_Task item_. Below are records; reproduce exactly the lines from the one that has "Close the Jobs panel with the X icon" through the one that has "Task: Open emoji picker in composer toolbar", ends included, and nothing more.

▶

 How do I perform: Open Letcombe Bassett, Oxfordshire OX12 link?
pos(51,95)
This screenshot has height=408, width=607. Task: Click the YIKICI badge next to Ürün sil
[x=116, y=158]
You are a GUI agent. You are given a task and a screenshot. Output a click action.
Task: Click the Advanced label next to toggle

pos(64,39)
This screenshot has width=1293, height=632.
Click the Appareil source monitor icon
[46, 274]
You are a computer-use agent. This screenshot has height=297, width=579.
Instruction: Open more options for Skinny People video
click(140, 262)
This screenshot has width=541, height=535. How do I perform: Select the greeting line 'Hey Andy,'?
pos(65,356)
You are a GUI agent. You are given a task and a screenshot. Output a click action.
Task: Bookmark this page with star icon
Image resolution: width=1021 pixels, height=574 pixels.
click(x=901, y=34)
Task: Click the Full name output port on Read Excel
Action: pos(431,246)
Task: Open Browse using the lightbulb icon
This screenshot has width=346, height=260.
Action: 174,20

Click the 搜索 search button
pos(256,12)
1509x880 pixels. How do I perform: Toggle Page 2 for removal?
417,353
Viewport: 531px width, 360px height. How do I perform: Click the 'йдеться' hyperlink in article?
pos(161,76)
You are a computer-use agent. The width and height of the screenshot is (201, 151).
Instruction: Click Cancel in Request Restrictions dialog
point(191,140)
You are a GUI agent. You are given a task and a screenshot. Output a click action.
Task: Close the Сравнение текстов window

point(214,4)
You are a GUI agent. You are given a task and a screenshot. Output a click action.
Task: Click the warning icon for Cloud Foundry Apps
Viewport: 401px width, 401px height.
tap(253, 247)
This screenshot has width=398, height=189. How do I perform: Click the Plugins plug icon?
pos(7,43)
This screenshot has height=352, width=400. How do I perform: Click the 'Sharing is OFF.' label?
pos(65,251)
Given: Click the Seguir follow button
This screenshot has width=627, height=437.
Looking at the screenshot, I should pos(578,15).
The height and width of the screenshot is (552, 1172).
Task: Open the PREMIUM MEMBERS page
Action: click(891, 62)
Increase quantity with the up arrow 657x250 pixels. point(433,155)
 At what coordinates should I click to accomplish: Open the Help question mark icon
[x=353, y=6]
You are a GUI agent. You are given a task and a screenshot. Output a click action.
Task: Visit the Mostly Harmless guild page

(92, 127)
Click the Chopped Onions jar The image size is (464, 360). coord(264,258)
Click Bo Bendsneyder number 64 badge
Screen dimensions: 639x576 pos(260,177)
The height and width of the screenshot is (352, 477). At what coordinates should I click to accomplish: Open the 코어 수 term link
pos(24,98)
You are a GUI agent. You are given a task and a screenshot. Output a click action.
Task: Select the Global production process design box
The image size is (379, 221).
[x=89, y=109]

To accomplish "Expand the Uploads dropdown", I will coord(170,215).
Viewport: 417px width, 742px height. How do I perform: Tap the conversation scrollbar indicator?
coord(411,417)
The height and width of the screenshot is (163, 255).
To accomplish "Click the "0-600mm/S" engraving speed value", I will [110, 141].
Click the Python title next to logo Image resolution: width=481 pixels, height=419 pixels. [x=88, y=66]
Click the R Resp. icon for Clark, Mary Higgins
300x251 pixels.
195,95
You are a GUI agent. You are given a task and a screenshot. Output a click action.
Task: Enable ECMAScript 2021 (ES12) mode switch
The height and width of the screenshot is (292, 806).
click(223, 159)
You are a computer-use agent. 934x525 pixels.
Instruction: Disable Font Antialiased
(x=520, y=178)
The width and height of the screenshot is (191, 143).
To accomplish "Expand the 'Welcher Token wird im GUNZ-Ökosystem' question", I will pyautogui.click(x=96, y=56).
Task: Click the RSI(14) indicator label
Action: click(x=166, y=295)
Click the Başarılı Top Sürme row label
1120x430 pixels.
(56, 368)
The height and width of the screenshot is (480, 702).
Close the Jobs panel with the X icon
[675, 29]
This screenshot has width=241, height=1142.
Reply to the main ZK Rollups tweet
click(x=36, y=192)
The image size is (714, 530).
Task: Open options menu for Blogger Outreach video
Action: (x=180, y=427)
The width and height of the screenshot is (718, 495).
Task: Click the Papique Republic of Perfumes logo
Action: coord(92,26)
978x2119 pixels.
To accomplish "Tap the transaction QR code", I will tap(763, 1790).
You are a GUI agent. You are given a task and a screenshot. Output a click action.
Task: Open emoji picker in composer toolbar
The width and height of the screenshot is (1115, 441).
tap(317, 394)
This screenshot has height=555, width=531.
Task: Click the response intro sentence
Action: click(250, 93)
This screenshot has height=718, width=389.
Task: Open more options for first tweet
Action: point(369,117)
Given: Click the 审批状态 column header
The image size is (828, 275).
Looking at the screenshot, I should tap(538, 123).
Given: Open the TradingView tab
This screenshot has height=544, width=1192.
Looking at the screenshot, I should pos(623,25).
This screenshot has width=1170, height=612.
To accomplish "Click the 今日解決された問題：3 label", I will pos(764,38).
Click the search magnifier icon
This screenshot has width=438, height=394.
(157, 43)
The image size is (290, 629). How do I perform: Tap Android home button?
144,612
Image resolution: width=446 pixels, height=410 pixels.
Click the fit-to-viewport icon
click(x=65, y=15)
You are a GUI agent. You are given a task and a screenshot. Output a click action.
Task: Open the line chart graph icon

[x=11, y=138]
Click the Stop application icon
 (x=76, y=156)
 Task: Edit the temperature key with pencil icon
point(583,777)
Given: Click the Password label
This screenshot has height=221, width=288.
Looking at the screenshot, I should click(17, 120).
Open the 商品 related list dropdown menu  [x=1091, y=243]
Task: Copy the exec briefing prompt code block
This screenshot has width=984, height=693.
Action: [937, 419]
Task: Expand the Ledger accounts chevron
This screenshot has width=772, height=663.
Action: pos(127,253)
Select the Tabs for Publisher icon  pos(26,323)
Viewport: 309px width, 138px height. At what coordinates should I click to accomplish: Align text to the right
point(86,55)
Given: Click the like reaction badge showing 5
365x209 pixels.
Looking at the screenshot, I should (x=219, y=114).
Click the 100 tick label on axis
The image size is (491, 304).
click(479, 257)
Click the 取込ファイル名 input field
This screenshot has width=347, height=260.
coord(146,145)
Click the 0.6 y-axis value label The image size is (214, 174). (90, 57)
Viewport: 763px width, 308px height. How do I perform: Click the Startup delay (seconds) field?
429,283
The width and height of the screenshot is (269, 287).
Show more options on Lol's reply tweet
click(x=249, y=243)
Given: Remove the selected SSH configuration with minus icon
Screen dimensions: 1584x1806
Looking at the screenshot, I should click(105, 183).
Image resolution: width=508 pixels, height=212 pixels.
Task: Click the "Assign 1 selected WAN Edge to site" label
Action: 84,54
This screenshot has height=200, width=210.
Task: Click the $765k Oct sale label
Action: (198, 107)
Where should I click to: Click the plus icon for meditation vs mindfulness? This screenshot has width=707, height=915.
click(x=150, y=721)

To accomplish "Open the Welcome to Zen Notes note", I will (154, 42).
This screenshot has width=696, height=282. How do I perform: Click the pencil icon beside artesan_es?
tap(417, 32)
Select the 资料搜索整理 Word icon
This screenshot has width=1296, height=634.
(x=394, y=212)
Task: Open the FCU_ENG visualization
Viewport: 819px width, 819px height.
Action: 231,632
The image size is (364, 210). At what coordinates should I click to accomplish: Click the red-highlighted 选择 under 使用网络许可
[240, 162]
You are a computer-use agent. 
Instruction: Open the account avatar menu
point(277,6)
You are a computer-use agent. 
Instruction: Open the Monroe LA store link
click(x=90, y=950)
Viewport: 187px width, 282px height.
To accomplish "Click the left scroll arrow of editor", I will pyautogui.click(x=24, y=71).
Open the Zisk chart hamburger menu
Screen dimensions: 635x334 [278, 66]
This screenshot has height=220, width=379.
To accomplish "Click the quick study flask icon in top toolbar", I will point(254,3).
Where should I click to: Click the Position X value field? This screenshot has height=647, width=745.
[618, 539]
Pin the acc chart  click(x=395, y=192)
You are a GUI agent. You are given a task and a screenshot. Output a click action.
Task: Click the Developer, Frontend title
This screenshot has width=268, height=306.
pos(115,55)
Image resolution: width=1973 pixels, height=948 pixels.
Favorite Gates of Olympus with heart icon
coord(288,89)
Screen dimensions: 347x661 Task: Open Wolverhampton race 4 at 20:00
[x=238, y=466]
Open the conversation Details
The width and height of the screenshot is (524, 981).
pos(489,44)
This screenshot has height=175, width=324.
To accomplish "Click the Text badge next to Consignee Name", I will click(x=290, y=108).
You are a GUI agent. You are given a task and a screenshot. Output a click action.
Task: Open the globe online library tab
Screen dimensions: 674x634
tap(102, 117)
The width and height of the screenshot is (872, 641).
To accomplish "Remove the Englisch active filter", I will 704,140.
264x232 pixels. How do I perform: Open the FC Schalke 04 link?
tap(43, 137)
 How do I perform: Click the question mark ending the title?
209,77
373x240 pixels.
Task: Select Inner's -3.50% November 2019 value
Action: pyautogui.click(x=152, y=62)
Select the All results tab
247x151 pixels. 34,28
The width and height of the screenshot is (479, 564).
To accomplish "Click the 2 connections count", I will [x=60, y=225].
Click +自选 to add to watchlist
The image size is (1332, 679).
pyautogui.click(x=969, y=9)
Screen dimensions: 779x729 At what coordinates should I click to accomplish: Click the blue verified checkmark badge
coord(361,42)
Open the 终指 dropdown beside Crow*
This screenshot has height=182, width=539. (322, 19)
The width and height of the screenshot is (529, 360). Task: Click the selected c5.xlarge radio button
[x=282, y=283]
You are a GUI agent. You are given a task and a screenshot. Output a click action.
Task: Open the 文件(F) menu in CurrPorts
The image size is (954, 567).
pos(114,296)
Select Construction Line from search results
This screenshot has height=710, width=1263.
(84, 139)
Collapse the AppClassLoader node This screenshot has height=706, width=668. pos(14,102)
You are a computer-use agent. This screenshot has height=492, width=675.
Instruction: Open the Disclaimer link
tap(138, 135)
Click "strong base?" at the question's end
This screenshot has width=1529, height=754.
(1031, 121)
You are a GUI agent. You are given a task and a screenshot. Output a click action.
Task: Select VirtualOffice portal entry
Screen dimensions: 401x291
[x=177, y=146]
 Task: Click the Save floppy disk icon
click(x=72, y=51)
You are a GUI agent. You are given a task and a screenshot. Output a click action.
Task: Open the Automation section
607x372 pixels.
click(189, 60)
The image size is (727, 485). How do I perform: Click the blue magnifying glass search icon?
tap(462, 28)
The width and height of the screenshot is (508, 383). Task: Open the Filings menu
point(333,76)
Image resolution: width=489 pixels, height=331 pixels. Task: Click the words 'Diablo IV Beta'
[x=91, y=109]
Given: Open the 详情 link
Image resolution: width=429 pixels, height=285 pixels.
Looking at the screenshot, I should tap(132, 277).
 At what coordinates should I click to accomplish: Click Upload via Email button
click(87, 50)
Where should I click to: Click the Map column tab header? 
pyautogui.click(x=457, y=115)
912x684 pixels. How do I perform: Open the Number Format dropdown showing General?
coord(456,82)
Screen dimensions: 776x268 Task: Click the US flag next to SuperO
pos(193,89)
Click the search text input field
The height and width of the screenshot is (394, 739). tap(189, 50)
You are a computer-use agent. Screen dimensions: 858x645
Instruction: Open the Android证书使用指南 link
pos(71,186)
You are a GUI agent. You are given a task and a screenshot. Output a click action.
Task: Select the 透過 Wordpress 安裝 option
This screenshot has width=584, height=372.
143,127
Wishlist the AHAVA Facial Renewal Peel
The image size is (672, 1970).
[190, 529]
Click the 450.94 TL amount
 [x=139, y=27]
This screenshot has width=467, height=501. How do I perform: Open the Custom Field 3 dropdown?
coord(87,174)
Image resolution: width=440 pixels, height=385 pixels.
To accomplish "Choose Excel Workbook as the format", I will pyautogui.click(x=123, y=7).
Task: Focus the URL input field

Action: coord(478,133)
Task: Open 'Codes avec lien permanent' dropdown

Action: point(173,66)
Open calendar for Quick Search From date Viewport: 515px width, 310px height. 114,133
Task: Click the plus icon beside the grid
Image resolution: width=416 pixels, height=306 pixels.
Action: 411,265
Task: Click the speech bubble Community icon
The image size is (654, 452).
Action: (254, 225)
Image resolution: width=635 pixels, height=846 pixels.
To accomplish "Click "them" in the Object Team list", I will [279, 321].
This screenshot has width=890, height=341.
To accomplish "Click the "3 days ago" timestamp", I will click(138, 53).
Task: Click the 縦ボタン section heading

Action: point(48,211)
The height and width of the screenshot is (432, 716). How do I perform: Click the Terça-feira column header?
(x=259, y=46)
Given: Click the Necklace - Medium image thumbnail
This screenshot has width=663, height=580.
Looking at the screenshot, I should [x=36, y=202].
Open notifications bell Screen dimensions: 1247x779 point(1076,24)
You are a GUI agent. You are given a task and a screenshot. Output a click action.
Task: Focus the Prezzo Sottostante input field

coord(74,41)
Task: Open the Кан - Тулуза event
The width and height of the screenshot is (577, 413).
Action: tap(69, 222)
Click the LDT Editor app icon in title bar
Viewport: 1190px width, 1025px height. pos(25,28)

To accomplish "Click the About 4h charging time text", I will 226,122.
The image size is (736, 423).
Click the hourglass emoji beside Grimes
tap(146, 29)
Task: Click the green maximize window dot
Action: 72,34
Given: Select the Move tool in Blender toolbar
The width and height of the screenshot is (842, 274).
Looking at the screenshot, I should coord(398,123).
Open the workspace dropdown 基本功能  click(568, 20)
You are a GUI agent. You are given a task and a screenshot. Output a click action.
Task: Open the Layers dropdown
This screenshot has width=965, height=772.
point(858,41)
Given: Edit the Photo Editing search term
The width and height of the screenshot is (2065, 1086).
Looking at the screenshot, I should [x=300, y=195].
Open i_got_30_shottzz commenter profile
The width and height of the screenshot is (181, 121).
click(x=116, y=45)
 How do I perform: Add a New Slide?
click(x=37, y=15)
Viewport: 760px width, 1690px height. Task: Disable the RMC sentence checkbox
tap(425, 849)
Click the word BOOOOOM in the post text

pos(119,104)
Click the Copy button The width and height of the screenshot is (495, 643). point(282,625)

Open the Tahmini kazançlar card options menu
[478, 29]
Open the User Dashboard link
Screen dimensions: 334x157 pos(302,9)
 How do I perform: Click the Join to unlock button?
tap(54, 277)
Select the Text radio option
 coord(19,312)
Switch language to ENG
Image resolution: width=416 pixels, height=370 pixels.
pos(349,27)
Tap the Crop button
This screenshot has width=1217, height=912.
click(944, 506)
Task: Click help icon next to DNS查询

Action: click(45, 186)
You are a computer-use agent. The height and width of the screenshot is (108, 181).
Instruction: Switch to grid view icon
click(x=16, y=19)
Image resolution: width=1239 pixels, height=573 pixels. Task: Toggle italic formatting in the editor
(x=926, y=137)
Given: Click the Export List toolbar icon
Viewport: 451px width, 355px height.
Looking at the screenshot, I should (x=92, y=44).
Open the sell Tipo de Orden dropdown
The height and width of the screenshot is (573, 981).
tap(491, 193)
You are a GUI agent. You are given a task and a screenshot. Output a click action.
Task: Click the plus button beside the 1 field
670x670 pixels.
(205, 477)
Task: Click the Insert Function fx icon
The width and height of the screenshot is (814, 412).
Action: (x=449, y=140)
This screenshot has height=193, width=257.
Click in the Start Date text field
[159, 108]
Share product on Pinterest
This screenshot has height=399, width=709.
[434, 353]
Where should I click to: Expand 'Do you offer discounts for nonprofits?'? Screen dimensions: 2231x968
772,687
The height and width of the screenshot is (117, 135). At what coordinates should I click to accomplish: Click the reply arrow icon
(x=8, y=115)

◀

_Final answer_.
Close the Jobs panel with the X icon
[675, 29]
This screenshot has width=241, height=1142.
Reply to the main ZK Rollups tweet
click(x=36, y=192)
The image size is (714, 530).
Task: Open options menu for Blogger Outreach video
Action: (x=180, y=427)
The width and height of the screenshot is (718, 495).
Task: Click the Papique Republic of Perfumes logo
Action: coord(92,26)
978x2119 pixels.
To accomplish "Tap the transaction QR code", I will tap(763, 1790).
You are a GUI agent. You are given a task and a screenshot. Output a click action.
Task: Open emoji picker in composer toolbar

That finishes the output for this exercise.